Reputation: 2859
I'm creating an NLP
model in which I use tokenizing
num_words = 5000
tokenizer = Tokenizer(num_words=num_words)
tokenizer.fit_on_texts(data)
Then I convert the texts to sequences
, calculate max_tokens
to determine the input dimension, and pad
them:
X_train_tokens = tokenizer.texts_to_sequences(X_train)
X_test_tokens = tokenizer.texts_to_sequences(X_test)
num_tokens = [len(tokens) for tokens in X_train_tokens + X_test_tokens]
num_tokens = np.array(num_tokens)
max_tokens = np.mean(num_tokens) + (2 * np.std(num_tokens))
max_tokens = int(max_tokens)
X_train_pad = pad_sequences(X_train_tokens, maxlen=max_tokens)
X_test_pad = pad_sequences(X_test_tokens, maxlen=max_tokens)
Then I build a Keras model and save it.
Then, I load the model I trained with above information. However, this time there is no tokenizer to prepare my text input, and I don't know what the input_dim is, since these are two different Python classes.

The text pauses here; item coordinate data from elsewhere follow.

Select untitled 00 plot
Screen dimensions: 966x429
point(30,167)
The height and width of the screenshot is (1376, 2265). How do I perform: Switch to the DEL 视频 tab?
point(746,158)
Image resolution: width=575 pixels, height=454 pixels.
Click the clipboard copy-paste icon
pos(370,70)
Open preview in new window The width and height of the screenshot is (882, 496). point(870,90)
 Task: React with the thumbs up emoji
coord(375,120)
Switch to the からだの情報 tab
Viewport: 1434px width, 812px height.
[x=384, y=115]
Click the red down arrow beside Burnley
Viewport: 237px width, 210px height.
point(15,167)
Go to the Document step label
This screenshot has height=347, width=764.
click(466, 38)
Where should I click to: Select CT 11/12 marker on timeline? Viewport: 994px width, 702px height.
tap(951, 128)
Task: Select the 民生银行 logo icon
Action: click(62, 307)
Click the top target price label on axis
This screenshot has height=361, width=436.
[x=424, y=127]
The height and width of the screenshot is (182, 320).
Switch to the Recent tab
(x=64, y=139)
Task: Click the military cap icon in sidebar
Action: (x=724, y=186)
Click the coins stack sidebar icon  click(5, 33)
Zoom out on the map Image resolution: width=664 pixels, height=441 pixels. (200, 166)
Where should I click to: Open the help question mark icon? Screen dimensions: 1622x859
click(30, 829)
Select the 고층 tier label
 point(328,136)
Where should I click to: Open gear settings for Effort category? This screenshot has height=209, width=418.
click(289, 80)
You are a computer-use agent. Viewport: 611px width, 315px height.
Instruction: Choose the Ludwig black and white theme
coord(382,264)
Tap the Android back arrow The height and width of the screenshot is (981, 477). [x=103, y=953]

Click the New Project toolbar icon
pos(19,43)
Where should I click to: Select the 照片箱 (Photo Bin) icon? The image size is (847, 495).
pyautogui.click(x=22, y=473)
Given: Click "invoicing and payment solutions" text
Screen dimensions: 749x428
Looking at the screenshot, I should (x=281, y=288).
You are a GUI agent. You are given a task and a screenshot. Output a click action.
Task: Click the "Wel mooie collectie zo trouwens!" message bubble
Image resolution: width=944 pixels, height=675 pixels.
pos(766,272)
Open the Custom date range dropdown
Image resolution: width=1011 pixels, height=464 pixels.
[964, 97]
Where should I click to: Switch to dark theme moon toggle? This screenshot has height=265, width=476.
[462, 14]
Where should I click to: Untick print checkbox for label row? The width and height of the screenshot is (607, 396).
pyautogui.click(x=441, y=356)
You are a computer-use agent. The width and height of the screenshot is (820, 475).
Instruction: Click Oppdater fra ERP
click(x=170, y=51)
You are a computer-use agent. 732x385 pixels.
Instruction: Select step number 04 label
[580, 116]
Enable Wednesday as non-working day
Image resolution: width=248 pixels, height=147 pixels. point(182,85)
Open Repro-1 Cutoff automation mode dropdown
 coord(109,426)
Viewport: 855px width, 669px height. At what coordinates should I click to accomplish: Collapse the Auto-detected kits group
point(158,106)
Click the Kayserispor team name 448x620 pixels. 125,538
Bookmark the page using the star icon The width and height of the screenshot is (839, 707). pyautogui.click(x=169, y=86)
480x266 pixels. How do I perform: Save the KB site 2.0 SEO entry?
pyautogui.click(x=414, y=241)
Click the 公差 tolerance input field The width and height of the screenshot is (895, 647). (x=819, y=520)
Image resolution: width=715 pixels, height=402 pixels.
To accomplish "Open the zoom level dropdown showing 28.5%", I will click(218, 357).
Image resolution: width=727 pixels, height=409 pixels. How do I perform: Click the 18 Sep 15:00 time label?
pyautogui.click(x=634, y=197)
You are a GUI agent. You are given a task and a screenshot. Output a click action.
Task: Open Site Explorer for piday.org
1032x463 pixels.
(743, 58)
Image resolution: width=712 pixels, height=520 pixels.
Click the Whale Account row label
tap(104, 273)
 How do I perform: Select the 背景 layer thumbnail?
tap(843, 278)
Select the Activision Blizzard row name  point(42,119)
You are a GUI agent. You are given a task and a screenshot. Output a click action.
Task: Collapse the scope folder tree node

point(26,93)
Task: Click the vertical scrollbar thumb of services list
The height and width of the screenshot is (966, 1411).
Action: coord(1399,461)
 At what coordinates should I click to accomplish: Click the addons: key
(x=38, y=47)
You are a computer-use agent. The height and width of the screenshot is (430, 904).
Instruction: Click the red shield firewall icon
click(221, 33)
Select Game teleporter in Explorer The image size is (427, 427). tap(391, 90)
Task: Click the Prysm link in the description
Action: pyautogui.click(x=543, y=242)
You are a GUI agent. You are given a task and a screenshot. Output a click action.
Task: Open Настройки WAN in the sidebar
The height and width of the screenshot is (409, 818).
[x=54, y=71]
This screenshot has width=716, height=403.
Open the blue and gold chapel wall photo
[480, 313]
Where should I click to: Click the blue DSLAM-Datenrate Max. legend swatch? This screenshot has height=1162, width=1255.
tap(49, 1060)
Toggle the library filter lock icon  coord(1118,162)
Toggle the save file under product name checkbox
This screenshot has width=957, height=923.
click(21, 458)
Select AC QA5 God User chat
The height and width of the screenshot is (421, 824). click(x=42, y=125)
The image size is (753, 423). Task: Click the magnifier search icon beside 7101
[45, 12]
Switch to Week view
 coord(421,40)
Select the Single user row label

How can I use the information which I used in training, in test? What is the correct methodology for NLP testing? How can I use the same fitted tokenizer and calculated num_words on a separate Python file?
Upvotes: 0
Views: 93
Reputation: 2694
You have to save your fitted Tokenizer as well. This is easily done with pickle:
import pickle
pickle.dump( tokenizer, open( "tokenizer.pickle", "wb" ) )
And then when you load your keras model, load the tokenizer as well:
tokenizer = pickle.load( open( tokenizer.pickle", "rb" ) )
Ideally you would wrap the tokenizer and the model to a pipeline, so you can save and load them together and won't forget to save something essential.
Upvotes: 1